Exercise prompt
Return the lines of the entries that run from the line containing "Task: Click the 氢能实验室项目 section heading" through the line containing "Click the 機種 column header", both ends included, reproducing them verbatim. Leave the pictures out of your answer.

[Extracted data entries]

******

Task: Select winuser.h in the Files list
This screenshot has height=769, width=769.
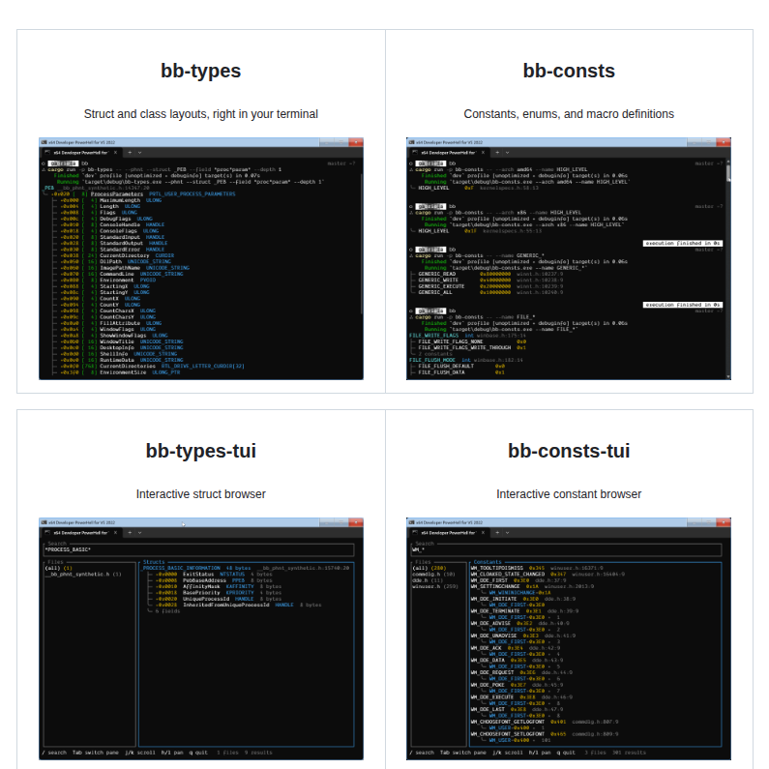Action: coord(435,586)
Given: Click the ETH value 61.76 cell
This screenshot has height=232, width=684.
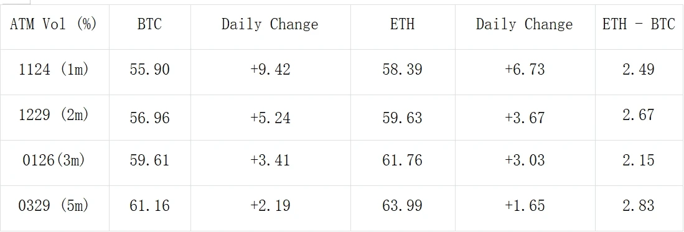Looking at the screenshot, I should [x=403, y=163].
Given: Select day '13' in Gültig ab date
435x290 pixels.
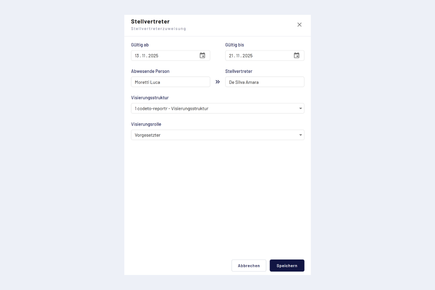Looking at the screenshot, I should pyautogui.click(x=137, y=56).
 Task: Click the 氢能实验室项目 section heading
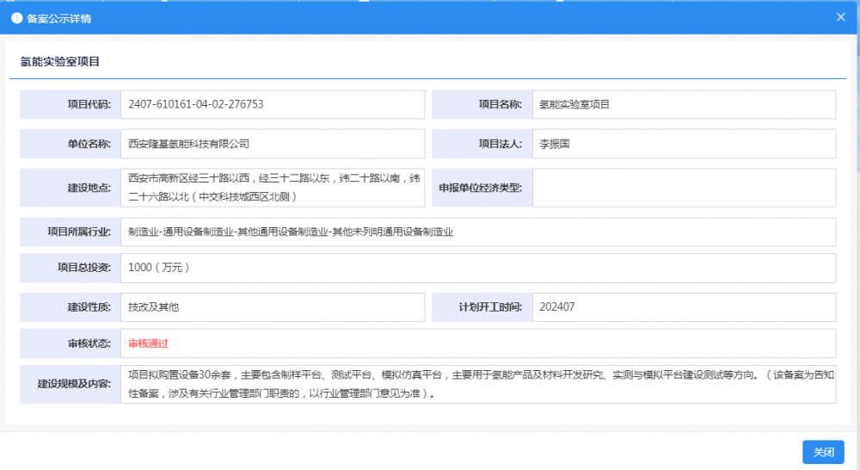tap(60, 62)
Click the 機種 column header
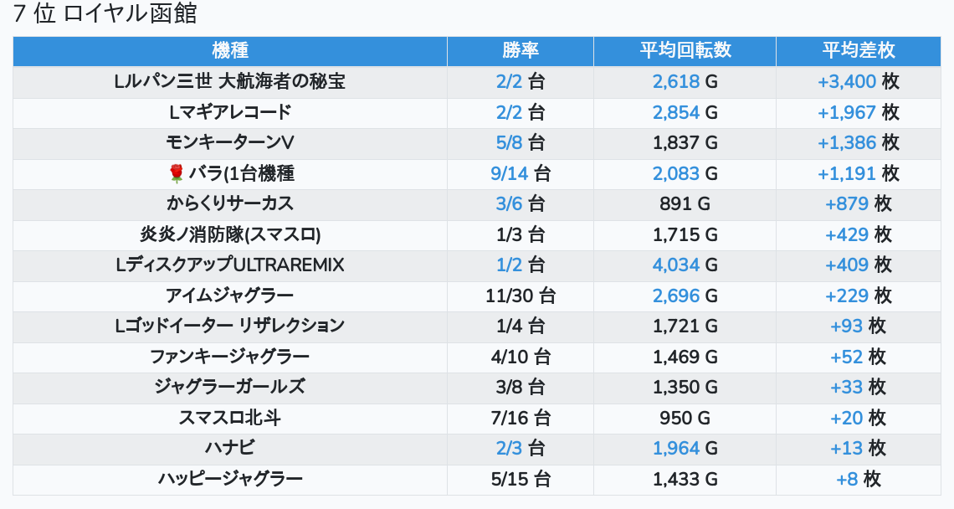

******

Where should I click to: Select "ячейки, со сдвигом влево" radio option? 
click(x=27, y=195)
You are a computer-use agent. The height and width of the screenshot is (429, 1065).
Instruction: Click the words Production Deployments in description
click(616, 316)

******

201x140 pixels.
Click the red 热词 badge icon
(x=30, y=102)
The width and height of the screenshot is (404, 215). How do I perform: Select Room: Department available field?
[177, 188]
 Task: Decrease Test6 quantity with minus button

******

Result for this exercise
 Task: Click the 氢能实验室项目 section heading
tap(60, 62)
Click the 機種 column header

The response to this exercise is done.